Brano proposto –
>>>>>

Cosa ci dicono del mondo editoriale di oggi un festival musicale con poco pubblico e una serie cinese
Per un gioco di associazioni la vicenda dei boicottaggi attorno alla fiera “Più libri, più liberi” mi ha fatto pensare a due immagini. La prima non è particolarmente originale e sarà venuta in mente a molti. E’ quella delle guardie maoiste che obbligano la vittima di turno – colpevole di una qualche forma di libero pensiero – ad abiurare e indossare un cappello d’asino mentre la ricoprono di insulti e la prendono a cinghiate. Curiosamente questa è anche la prima scena della serie Netflix “Il problema dei tre corpi” tratta dai romanzi di Cixin Liu, un esempio piuttosto raffinato di propaganda cinese.
Vale la pena di spendere qualche parola su quest’opera, per capire come l’odierna propaganda cinese si differenzi in maniera sostanziale da quella occidentale più nota, ovvero quella dei film americani degli anni 80 (“Top Gun”, “Rocky IV”, eccetera). “Il problema dei tre corpi” inizia con una scena che mostra proprio un aspetto agghiacciante del comunismo cinese. Nei primi minuti viene quindi il sospetto di trovarsi di fronte ad un’opera di denuncia del totalitarismo. Andando avanti nella storia però questo sospetto si rivela un’ingenuità tipicamente occidentale. Senza svelare tutta la storia, basti qui sapere che sarà proprio la figlia dei professori di fisica umiliati e massacrati di botte nell’incipit a mettere a rischio estinzione non solo la Cina, ma l’umanità intera, disobbedendo ai saggi ordini del partito e mandando dei messaggi a una pericolosa civiltà extraterrestre. Quindi, insomma, il regime non aveva tutti i torti a trattare in quel modo i suoi genitori, e la mela non cade mai molto lontano dall’albero.

<<<<<

Materiale di partenza –
>>>>>

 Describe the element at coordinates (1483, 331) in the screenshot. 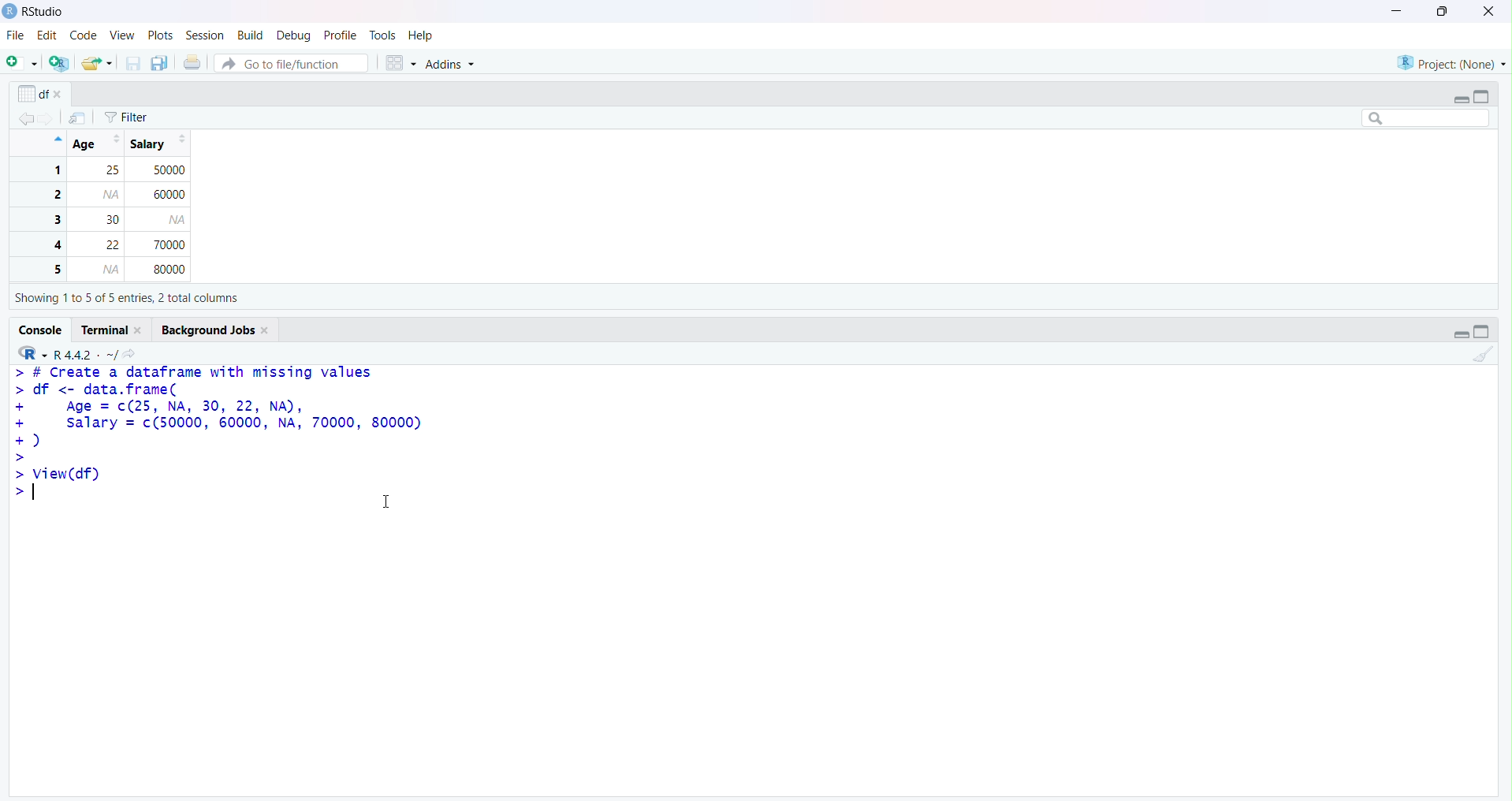

I see `Maximize/Restore` at that location.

<<<<<

Esercizi assegnati –
- 1) Secondo il brano sulla serie "Il problema dei tre corpi", da quali romanzi è tratta la serie Netflix?
- 2) Scrivi il seguito del brano sulla serie "Il problema dei tre corpi", cominciando subito dopo la sua ultima frase.

Soluzioni degli esercizi –
- 1) Dai romanzi di Cixin Liu.

- 2)
Nell’opera di propaganda filo occidentale lo schieramento dei buoni poteva vedere fra le sue fila un occasionale personaggio negativo (tipicamente il capo raccomandato o semplicemente inetto), ma nel complesso la struttura sociale rimaneva moralmente giusta e incapace per definizione di atti lesivi della dignità delle persone. Nella propaganda filo cinese, al contrario, ogni tipo di violenza, di censura e di immoralità è esplicitamente giustificata se il fine ultimo è la stabilità e la sicurezza della comunità. Se, nella narrazione occidentale, il centro è l’individuo che grazie alla sua virtù personale rende possibile una società giusta, nella narrazione cinese l’individuo è sacrificabile e il partito sa sempre cosa è meglio per tutti. L’individuo, dal canto suo, non può capire cosa sia necessario fare perché è inevitabilmente limitato. Nella narrazione occidentale ogni individuo contiene già in sé i valori e le qualità necessarie all’esistenza della società (anzi si potrebbe dire che la società stessa emerge solo grazie alle virtù individuali), in quella cinese l’individuo è al massimo un mattoncino Lego che qualcun altro disporrà a suo piacimento. “Il problema dei tre corpi” è una serie caratterizzata anche da un livello di efferatezza fuori scala rispetto ai prodotti occidentali omologhi. In uno degli episodi, ad esempio, i buoni affettano vivi dei bambini figli dei cattivi (non è un’affermazione iperbolica, succede davvero: bambini affettati vivi. Forse i sensitivity reader di Netflix, attentissimi a ogni ipotetica offesa verbale, erano fuori a fumarsi una sigaretta). Gli alieni che minacciano la terra poi sono una chiara allegoria dell’occidente: una società avanzata e potente che però ha distrutto il suo mondo per una mancanza di ordine e di equilibrio (quello fra i tre corpi celesti del titolo). La libertà di azione e di pensiero genera caos che a sua volta conduce all’estinzione.
Il vantaggio della narrazione cinese è che non nega di essere capace di terribili violenze e così facendo evita l’accusa di ipocrisia. Tuttavia l’ipocrisia è anche l’ultimo velo che separa dalla barbarie esplicita. E’ meglio un governo occidentale che occasionalmente compie il male ma è forzato dalla società civile a giustificarsi e a cercare di non ripetere l’errore in futuro, rispetto alla mano libera e feroce dell’infallibile dittatura cinese. Sfortunatamente questo non è un concetto semplice da spiegare nel mondo dei social network.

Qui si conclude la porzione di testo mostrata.